## EXERCISE OBJECTIVE:
Report each line of the data that contains the string "count".

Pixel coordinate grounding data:
··········
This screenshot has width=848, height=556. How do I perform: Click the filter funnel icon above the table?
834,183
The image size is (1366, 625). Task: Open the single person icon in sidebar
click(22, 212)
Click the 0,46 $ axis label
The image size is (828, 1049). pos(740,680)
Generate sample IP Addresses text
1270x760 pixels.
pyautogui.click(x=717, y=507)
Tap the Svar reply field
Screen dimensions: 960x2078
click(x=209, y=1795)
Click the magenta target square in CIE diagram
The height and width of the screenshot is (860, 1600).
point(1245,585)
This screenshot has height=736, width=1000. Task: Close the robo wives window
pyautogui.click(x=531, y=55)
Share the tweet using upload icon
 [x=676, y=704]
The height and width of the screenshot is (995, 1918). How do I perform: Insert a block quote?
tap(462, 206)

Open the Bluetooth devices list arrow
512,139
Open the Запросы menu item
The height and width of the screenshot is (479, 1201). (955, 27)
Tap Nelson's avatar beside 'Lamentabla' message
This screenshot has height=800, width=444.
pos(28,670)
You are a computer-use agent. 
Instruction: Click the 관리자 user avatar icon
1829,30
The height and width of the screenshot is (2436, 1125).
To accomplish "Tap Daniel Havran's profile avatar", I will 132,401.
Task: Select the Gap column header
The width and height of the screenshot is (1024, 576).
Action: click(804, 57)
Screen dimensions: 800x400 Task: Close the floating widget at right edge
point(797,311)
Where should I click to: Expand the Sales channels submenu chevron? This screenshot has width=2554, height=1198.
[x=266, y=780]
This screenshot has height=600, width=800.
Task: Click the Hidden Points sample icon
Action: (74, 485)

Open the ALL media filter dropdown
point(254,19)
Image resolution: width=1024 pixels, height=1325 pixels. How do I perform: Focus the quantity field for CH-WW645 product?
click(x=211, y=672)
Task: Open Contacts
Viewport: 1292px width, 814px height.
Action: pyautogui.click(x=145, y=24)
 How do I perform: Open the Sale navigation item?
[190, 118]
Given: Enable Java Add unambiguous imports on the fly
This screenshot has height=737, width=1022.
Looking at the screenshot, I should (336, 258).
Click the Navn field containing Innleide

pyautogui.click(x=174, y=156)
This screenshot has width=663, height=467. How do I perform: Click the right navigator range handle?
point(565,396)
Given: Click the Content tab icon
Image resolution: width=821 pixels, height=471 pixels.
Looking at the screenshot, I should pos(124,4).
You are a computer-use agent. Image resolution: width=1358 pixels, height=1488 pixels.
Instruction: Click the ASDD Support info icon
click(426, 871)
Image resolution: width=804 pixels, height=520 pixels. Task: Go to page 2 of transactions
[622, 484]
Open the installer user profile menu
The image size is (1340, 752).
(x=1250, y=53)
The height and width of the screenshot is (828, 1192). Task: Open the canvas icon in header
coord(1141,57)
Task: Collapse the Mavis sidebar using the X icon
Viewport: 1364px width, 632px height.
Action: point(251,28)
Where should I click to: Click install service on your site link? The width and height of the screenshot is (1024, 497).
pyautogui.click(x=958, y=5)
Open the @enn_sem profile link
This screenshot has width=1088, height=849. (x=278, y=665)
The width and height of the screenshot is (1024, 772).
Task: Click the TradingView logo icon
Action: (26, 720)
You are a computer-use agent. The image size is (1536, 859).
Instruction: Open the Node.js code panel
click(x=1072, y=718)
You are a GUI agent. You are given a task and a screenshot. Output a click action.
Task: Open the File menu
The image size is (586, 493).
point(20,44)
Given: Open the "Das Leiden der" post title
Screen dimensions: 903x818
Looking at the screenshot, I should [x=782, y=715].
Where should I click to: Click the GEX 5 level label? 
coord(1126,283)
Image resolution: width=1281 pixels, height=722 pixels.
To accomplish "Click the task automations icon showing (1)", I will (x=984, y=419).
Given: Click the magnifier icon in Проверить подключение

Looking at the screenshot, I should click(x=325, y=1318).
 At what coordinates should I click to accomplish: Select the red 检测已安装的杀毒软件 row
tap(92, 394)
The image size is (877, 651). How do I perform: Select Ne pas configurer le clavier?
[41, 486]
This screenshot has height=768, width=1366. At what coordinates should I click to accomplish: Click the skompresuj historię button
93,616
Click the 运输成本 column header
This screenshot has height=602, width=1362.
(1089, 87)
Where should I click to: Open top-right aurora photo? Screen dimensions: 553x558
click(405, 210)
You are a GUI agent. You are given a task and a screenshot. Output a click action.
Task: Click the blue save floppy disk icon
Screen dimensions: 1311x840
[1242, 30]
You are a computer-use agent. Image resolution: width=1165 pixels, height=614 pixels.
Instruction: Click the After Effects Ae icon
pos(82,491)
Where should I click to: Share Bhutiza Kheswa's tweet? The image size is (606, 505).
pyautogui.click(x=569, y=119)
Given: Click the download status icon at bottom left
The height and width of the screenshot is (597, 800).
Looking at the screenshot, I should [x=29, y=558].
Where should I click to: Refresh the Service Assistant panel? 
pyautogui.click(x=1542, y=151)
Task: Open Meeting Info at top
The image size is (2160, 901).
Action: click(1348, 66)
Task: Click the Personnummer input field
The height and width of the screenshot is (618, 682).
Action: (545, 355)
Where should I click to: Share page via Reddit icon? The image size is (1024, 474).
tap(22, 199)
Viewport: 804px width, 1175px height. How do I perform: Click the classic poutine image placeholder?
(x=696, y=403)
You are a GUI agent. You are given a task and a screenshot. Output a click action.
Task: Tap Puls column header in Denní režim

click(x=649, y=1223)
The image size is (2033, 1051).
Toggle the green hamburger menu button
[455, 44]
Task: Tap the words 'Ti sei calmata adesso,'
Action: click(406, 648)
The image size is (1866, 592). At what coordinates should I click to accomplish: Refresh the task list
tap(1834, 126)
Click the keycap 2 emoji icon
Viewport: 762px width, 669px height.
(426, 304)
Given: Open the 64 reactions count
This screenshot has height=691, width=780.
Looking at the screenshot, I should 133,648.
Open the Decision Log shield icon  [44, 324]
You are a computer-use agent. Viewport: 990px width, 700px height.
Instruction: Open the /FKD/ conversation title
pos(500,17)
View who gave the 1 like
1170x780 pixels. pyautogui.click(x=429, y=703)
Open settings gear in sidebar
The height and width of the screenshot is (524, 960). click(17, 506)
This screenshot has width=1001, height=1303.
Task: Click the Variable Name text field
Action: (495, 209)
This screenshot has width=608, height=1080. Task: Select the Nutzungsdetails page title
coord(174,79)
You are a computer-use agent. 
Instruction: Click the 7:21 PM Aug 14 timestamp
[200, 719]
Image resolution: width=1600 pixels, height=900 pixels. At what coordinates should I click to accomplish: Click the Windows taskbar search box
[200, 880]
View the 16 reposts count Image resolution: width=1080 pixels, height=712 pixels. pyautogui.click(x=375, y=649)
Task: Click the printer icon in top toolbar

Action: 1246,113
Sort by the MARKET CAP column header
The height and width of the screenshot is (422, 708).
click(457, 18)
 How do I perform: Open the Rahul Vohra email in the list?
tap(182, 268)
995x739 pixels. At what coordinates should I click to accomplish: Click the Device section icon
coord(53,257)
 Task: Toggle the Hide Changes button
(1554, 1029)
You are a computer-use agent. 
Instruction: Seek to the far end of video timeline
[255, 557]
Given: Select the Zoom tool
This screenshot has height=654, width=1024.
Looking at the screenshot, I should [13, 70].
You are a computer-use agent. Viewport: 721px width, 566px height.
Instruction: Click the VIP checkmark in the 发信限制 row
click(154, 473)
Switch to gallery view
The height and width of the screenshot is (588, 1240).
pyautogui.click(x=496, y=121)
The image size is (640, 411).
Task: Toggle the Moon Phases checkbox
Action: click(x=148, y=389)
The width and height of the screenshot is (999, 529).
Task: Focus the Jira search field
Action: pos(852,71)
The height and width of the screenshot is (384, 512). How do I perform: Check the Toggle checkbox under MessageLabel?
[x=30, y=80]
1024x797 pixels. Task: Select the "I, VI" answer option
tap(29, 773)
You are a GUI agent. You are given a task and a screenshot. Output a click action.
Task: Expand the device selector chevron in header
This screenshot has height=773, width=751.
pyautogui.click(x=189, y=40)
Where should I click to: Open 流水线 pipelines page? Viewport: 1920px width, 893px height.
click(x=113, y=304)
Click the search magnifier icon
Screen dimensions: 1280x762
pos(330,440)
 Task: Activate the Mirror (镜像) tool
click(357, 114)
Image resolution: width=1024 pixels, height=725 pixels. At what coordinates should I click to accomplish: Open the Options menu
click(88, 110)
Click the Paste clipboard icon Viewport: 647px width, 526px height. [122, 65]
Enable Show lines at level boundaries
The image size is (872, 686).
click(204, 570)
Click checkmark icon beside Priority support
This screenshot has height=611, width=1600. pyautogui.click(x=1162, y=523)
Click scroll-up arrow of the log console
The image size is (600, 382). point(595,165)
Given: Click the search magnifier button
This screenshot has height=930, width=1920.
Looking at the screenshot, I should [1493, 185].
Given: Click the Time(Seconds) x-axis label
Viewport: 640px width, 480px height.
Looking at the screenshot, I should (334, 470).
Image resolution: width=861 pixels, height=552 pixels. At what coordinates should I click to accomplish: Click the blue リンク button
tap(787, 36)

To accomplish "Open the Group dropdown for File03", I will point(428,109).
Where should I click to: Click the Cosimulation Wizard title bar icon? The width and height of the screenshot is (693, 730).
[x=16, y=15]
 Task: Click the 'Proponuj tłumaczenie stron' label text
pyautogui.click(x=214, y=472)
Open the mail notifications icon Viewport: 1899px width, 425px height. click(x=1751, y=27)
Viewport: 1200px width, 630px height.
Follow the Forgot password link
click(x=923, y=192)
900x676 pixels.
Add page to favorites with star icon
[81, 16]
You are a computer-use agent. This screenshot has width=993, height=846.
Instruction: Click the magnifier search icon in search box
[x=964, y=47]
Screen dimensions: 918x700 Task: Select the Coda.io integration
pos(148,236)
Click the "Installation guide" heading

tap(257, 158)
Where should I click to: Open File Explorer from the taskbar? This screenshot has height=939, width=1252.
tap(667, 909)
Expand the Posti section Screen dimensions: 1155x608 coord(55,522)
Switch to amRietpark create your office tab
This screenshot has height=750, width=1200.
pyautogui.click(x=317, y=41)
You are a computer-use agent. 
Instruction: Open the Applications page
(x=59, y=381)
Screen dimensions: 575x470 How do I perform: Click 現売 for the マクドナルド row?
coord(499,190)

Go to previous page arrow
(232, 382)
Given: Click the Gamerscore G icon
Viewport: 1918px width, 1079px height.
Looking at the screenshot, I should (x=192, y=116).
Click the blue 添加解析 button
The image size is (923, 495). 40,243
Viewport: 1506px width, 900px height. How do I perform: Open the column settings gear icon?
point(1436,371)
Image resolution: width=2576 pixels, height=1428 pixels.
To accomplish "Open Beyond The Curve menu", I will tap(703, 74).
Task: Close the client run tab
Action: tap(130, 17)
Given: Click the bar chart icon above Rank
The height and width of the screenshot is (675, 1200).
··········
## TASK RESULT:
Given: Open the 64 reactions count
View the 16 reposts count Image resolution: width=1080 pixels, height=712 pixels. pyautogui.click(x=375, y=649)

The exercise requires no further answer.